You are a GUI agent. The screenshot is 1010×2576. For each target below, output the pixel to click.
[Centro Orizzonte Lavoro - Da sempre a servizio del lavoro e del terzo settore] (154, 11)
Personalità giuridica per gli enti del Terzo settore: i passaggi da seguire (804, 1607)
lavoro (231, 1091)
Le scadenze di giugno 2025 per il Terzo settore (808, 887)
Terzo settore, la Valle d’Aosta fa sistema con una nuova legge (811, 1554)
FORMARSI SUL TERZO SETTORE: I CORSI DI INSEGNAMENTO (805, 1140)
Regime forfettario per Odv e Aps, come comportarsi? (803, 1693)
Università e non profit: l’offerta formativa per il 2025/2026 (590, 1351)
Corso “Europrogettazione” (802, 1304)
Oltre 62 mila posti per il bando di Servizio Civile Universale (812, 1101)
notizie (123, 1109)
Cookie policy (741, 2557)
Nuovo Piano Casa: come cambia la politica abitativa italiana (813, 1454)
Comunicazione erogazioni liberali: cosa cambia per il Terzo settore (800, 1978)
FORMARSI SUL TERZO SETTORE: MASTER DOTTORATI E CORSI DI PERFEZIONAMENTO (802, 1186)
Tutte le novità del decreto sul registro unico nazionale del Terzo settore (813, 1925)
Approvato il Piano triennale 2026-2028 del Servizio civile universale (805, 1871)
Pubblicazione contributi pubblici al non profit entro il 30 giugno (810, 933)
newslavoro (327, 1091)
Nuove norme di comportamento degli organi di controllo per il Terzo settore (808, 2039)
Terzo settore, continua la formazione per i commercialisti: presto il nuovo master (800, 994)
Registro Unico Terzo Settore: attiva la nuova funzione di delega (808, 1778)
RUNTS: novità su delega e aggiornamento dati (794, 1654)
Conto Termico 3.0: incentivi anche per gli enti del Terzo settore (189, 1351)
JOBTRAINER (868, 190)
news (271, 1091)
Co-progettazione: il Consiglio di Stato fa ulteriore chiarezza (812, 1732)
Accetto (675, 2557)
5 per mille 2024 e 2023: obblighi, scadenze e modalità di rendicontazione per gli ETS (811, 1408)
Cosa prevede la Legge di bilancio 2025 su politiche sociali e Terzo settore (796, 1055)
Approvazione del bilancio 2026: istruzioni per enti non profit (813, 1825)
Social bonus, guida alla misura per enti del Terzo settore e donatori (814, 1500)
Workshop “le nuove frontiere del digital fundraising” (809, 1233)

::::

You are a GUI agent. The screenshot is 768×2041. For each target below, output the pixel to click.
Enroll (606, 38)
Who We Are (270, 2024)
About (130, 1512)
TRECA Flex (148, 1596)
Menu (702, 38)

::::

• [What is being asked] Lines that contain "output" are to be copied from the records above.

• [Final answer]
You are a GUI agent. The screenshot is 1010×2576. For each target below, output the pixel to click.
You are a GUI agent. The screenshot is 768×2041. For each target below, output the pixel to click.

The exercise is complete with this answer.